Exercises:
1) In the MERRA-2 reanalysis passage, reproduce the portion that begins at the words "Realistic ozone hole" and stops after the words "near the terminator.".
2) Carry the MERRA-2 reanalysis passage forward with the next part, picking up right after its final sentence.

*** Supplied text Section Begins ***

Realistic ozone hole interannual variability is also present in MERRA (Sean M. Davis, personal communication 2016) with the exception of 1993, 1994 (as in MERRA-2), and the period between 2010 and 2012 when poor coverage from NOAA-17 SBUV resulted in degraded quality of the Antarctic ozone. The inferior performance of MERRA in 1993 compared to MERRA-2 is a consequence of applying more stringent data quality criteria to the older version of the SBUV data, resulting in limited data coverage near the terminator.
7. Representation of the cryosphere
Reanalyses provide a global context for assessing recent, pronounced high latitude climate variability and provide seamless information on linkages to lower latitudes. As compared to midlatitudes, reanalyses in polar regions are particularly challenged by the paucity of the in-situ observational network, by the difficulty of satellite microwave and infrared sensors to profile the lower atmosphere over snow and ice surfaces, and by an inadequate representation of physical processes in models that are specific to these areas. Of these three challenges, improvement of model representations of physical processes—particularly as they relate to ice and snow surfaces—was seen as the most tractable in the development of MERRA-2.
Several changes in the representation of physical processes between MERRA and MERRA-2 are directly relevant to polar regions. These include the use in MERRA-2 of the cubed-sphere computational grid (e.g., Putman and Lin 2007), which removes the need for gravity wave filtering at high latitudes, as well as daily sea ice concentration and sea surface temperature boundary conditions (Donlon et al. 2012; Reynolds et al. 2007; Taylor et al. 2000), as compared with the weekly fields used in MERRA.

*** Supplied text Section Ends ***
*** Study material Section Begins ***

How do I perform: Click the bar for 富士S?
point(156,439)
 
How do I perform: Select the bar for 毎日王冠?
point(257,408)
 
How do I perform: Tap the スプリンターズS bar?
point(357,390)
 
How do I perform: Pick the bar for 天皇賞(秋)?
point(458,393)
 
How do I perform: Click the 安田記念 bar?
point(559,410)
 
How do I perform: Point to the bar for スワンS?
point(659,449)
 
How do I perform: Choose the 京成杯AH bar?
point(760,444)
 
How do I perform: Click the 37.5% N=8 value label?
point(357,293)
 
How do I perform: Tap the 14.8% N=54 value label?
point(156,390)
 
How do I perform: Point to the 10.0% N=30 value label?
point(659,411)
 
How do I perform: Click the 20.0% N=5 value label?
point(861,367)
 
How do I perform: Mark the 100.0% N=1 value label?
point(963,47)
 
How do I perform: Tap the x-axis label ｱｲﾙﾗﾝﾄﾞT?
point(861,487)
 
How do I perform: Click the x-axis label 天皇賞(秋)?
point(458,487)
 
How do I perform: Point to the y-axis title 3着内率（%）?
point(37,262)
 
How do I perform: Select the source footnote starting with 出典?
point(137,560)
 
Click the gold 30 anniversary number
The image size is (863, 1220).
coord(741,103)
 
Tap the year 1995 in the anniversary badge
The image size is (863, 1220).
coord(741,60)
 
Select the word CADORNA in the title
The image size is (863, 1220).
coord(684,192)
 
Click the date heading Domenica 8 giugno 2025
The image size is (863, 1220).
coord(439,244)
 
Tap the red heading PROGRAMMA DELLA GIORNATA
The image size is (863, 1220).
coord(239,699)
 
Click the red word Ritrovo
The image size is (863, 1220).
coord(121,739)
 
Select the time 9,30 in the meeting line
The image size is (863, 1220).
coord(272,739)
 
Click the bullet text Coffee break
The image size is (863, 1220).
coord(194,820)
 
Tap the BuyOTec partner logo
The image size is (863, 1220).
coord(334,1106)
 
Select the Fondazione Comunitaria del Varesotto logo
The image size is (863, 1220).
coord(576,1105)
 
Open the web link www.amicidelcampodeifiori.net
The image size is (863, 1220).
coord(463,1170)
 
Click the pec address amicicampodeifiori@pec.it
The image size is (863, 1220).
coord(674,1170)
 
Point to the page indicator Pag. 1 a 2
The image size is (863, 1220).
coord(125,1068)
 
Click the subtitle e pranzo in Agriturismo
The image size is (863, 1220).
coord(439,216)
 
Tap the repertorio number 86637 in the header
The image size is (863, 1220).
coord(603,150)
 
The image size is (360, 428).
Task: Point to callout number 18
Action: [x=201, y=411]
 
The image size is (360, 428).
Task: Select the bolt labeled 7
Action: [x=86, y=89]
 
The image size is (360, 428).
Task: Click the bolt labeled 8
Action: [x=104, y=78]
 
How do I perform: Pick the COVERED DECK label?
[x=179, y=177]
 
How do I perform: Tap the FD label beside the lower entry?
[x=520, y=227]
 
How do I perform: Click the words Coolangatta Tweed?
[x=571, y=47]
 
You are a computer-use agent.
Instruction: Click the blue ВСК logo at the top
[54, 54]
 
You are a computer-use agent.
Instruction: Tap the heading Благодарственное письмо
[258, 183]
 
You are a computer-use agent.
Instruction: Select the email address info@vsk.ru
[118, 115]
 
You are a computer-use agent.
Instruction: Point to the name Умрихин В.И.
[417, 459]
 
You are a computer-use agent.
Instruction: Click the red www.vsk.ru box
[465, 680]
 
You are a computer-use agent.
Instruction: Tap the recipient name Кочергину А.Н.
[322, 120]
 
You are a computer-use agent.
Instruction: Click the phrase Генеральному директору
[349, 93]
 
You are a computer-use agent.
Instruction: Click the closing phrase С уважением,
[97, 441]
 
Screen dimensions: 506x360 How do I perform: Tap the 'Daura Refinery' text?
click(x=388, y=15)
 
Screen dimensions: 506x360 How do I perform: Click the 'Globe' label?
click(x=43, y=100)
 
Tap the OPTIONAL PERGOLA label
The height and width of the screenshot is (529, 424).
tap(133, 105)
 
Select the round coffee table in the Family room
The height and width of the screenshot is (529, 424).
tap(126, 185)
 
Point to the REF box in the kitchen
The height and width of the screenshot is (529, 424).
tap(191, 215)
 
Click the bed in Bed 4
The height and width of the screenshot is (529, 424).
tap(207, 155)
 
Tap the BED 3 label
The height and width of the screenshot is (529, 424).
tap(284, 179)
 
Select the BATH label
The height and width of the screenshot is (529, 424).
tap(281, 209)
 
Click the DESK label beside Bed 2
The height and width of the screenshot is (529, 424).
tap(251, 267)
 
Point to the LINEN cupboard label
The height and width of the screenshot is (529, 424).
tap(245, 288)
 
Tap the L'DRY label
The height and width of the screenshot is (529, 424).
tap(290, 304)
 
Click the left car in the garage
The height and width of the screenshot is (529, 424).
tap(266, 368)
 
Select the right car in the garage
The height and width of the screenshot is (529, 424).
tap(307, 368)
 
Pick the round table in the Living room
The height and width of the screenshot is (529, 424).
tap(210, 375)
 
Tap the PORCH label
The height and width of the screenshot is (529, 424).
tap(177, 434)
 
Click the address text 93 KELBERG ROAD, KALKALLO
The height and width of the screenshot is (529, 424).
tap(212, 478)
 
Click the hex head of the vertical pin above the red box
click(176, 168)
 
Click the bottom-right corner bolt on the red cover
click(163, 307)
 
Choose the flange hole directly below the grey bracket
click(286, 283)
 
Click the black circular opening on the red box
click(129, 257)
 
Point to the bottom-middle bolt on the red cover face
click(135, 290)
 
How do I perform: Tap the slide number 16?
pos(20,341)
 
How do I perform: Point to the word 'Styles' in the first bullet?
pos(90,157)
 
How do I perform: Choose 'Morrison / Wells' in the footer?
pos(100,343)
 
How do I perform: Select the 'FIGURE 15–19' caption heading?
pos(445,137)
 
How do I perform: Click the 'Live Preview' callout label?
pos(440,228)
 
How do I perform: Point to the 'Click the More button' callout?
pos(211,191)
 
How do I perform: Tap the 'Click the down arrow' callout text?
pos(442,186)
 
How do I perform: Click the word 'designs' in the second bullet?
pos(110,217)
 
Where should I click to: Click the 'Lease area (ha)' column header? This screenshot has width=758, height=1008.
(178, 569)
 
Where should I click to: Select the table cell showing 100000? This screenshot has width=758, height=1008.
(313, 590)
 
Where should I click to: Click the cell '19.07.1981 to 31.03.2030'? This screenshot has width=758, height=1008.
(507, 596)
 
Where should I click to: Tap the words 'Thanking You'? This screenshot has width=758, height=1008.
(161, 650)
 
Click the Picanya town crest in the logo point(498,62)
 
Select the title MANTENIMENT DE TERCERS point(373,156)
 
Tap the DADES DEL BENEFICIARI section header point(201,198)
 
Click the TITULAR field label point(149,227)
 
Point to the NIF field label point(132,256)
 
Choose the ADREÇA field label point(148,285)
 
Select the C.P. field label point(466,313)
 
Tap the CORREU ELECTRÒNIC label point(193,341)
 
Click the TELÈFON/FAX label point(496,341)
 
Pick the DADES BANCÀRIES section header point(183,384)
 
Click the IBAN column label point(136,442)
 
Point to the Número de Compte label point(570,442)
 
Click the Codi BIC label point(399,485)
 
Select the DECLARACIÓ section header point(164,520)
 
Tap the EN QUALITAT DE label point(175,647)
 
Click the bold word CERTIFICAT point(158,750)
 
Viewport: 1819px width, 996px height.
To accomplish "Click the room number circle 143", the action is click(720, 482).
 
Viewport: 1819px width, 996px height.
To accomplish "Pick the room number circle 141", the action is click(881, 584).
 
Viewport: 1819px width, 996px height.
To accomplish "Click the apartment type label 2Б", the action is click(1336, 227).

*** Study material Section Ends ***

Responses per task:
1)
Realistic ozone hole interannual variability is also present in MERRA (Sean M. Davis, personal communication 2016) with the exception of 1993, 1994 (as in MERRA-2), and the period between 2010 and 2012 when poor coverage from NOAA-17 SBUV resulted in degraded quality of the Antarctic ozone. The inferior performance of MERRA in 1993 compared to MERRA-2 is a consequence of applying more stringent data quality criteria to the older version of the SBUV data, resulting in limited data coverage near the terminator.

2)
In MERRA, a fixed surface albedo of 0.6 was used with sea-ice cover. This resulted in erroneously warm surface temperatures in the Arctic spring, when the observed albedo is typically much higher (Cullather and Bosilovich 2012). In MERRA-2, Northern Hemisphere sea-ice albedo varies seasonally based on flux tower observations from the Surface Heat Budget of the Arctic Ocean (SHEBA) field experiment (Duynkerke and de Roode 2001). Monthly values are computed and then linearly interpolated in time to produce instantaneous values. Sea-ice albedo in the Southern Hemisphere remains fixed as in MERRA, as there are few reliable albedo observations there. Sea ice in the Southern Hemisphere also does not endure an extended period of surface melting and a resulting decreased albedo as in the Northern Hemisphere. Comparisons with SHEBA observations indicate a substantial reduction in 2-m air temperature biases during boreal spring in MERRA-2.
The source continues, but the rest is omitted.